── Working data

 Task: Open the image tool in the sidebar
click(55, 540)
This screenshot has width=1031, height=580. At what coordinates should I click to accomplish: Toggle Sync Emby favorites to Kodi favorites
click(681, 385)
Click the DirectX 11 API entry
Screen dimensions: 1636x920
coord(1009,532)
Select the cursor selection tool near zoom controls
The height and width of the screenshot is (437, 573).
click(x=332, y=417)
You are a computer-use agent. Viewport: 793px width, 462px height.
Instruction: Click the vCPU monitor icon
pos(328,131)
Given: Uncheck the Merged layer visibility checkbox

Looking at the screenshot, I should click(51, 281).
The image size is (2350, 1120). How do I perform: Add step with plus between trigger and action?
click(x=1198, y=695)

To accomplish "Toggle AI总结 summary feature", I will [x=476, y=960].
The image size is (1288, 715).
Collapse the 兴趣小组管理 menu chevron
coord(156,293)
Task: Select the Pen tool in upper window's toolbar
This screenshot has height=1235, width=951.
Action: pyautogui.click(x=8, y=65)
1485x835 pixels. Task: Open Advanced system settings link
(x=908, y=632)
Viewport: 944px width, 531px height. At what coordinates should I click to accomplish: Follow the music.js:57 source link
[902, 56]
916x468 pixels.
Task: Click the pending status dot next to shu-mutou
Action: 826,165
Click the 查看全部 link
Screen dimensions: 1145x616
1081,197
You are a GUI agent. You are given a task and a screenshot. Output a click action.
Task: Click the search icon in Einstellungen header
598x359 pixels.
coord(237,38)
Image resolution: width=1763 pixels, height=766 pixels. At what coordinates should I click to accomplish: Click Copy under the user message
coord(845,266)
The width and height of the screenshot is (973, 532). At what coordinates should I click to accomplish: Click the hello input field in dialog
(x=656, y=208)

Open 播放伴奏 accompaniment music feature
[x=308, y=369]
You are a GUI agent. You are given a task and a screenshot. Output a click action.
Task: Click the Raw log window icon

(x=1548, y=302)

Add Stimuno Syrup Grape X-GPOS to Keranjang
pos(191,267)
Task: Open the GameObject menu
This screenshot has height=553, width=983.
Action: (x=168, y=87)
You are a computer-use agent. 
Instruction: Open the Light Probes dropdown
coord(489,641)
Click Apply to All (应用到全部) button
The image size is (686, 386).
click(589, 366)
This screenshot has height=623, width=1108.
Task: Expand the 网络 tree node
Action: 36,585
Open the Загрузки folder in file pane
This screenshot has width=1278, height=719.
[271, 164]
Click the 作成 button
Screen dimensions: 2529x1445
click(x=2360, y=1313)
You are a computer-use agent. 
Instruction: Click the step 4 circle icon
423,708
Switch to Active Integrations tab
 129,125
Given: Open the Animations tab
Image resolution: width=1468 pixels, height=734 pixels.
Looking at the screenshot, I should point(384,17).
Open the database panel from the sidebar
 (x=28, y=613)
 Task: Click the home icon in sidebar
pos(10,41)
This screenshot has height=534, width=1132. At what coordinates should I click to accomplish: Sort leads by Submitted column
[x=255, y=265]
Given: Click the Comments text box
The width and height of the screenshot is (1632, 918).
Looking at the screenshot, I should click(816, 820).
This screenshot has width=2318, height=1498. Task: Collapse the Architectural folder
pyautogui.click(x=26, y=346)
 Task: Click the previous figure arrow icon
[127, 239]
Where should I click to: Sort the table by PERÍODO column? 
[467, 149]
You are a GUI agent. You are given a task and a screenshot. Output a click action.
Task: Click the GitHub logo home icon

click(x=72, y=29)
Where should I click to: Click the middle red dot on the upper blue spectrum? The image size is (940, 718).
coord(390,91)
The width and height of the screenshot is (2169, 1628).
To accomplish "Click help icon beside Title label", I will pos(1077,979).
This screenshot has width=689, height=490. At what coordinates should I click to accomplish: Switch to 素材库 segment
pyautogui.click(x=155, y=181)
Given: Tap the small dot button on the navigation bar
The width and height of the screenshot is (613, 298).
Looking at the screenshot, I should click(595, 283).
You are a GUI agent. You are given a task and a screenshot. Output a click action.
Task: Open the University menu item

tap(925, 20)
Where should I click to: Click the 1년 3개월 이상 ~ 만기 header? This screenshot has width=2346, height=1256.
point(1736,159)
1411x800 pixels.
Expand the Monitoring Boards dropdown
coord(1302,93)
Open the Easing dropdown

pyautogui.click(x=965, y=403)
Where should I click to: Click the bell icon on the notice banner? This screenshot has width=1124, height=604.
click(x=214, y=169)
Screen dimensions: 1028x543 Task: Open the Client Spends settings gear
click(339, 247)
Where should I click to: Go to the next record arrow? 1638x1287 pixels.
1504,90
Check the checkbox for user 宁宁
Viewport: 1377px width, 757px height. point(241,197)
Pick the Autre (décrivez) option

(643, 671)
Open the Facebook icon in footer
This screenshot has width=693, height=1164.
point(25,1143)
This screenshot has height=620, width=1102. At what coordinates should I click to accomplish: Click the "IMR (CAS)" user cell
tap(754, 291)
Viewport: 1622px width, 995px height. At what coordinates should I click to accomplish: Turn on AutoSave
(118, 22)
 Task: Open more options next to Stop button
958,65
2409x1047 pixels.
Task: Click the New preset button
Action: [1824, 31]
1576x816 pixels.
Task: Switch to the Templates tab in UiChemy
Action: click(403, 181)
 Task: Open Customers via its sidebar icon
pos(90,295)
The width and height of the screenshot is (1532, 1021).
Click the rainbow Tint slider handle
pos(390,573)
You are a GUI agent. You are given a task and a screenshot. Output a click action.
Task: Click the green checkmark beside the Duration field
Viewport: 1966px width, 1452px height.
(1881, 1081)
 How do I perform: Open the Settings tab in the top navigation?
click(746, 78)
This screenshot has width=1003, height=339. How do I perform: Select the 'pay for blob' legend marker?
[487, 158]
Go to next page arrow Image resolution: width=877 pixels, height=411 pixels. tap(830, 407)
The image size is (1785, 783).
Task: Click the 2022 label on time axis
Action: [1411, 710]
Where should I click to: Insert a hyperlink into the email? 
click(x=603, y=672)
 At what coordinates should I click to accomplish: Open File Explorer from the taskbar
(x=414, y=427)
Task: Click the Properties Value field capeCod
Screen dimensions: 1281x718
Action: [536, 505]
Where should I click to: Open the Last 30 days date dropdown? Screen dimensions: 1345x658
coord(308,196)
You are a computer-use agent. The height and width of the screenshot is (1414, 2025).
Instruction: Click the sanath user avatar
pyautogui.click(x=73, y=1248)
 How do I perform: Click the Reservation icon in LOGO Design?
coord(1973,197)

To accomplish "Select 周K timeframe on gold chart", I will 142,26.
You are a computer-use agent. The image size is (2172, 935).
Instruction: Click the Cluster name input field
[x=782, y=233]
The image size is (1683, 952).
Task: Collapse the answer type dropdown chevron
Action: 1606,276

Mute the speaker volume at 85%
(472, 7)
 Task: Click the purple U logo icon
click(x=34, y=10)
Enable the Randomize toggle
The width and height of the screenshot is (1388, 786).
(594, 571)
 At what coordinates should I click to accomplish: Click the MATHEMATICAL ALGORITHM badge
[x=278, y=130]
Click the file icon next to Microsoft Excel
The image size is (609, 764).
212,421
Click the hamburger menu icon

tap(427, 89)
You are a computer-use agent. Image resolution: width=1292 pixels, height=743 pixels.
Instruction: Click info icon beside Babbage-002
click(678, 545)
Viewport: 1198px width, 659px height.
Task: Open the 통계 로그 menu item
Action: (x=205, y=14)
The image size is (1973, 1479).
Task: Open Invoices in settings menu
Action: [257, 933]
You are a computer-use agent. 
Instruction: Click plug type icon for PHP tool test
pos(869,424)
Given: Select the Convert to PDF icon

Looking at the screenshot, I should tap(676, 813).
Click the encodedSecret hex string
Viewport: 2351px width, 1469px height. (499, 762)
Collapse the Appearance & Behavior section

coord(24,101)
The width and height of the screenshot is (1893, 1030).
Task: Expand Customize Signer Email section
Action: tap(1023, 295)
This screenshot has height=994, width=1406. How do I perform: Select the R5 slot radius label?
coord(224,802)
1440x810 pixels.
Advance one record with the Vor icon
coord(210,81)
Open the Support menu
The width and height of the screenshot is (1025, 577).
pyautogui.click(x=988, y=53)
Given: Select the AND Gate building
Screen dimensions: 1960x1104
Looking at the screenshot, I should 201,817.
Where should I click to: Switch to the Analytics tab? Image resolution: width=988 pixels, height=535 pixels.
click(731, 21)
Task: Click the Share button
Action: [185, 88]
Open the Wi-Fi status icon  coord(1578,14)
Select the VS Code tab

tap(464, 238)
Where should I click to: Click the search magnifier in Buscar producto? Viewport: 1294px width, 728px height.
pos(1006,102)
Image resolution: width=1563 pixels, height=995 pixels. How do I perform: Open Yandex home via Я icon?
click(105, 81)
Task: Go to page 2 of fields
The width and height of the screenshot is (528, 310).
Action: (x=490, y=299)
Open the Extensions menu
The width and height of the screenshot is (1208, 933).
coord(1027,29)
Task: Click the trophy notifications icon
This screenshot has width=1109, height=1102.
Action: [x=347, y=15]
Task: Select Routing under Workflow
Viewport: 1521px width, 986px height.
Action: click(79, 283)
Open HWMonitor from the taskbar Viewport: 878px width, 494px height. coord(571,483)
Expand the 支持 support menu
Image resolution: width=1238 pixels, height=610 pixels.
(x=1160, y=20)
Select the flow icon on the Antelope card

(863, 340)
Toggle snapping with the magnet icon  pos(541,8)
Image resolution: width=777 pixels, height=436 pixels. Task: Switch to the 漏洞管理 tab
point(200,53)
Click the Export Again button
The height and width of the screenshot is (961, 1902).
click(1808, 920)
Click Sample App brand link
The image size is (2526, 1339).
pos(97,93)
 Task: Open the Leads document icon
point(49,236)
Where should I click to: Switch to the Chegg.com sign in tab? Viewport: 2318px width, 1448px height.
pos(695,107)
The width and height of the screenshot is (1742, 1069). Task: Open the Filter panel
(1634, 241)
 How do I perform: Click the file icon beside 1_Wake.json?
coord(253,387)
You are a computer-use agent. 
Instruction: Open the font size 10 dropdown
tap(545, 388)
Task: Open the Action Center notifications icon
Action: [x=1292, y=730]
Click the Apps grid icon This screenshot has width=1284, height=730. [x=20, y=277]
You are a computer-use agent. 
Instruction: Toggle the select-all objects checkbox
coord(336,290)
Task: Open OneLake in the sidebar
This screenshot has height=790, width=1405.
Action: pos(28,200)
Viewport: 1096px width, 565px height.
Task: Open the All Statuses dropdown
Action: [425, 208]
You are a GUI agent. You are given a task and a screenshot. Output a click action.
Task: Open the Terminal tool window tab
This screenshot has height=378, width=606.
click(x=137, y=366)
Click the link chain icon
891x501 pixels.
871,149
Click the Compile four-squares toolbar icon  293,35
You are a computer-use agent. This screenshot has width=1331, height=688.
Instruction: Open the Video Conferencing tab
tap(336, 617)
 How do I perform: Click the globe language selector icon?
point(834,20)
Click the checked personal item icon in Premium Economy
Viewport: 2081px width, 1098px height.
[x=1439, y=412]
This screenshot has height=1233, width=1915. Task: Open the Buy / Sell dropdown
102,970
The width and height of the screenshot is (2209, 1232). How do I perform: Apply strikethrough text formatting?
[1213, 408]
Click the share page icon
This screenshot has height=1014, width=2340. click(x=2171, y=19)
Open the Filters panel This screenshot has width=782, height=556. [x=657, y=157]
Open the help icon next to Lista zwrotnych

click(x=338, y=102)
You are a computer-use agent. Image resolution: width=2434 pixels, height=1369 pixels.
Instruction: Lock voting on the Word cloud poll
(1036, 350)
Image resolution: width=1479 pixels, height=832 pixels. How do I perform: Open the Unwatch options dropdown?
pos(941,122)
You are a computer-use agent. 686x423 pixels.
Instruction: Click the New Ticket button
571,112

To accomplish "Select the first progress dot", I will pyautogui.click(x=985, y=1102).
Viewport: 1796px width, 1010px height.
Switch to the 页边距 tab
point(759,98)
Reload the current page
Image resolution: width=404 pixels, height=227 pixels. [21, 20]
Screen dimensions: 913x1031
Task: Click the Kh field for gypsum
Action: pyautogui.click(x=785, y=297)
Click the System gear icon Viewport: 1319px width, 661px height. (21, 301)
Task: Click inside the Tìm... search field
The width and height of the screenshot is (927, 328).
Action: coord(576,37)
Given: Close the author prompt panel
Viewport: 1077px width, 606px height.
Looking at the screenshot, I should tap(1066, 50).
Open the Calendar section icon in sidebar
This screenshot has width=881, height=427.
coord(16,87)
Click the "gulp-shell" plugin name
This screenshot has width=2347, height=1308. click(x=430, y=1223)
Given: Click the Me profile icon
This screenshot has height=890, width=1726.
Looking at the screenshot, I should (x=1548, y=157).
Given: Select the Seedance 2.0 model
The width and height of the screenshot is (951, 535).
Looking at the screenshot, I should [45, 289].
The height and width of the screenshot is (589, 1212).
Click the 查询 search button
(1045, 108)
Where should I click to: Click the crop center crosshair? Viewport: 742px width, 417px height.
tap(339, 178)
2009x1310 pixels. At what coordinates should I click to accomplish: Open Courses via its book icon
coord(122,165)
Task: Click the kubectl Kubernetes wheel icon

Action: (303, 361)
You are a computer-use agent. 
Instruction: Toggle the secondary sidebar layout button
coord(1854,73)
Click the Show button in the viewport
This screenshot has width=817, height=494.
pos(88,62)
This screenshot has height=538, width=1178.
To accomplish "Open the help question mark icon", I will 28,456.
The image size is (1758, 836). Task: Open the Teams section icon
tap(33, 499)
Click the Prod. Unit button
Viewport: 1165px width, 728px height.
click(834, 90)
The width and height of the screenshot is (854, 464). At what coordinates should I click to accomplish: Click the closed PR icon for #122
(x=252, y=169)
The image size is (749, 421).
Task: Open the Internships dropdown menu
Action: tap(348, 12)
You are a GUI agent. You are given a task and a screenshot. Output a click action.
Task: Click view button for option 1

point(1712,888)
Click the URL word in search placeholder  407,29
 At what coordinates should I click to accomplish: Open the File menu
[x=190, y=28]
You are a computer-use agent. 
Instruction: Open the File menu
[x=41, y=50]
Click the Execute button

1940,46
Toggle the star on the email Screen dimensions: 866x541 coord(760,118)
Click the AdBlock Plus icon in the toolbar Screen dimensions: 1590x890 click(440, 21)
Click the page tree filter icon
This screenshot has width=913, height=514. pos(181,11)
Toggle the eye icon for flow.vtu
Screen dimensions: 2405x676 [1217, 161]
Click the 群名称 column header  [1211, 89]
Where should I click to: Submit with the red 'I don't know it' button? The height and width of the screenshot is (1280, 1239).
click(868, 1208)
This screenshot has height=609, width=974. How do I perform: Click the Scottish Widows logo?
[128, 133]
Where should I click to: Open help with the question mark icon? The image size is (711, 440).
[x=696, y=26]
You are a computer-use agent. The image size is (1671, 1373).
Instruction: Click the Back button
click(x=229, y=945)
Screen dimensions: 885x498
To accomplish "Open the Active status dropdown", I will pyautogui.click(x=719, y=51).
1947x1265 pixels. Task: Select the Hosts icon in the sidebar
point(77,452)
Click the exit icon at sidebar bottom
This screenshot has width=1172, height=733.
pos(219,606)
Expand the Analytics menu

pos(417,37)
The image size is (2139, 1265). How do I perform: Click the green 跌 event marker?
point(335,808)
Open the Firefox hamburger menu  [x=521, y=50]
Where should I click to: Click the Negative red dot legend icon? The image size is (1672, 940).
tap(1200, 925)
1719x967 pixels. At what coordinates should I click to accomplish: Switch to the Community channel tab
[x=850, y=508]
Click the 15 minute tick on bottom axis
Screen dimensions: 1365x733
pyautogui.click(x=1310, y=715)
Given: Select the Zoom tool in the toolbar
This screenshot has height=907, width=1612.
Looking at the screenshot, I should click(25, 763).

────

Task goal:
Scan the listing for the word "toolbar". Copy every line in which it appears.

Solved problem:
Task: Select the Pen tool in upper window's toolbar
Click the Compile four-squares toolbar icon  293,35
Click the AdBlock Plus icon in the toolbar Screen dimensions: 1590x890 click(440, 21)
Given: Select the Zoom tool in the toolbar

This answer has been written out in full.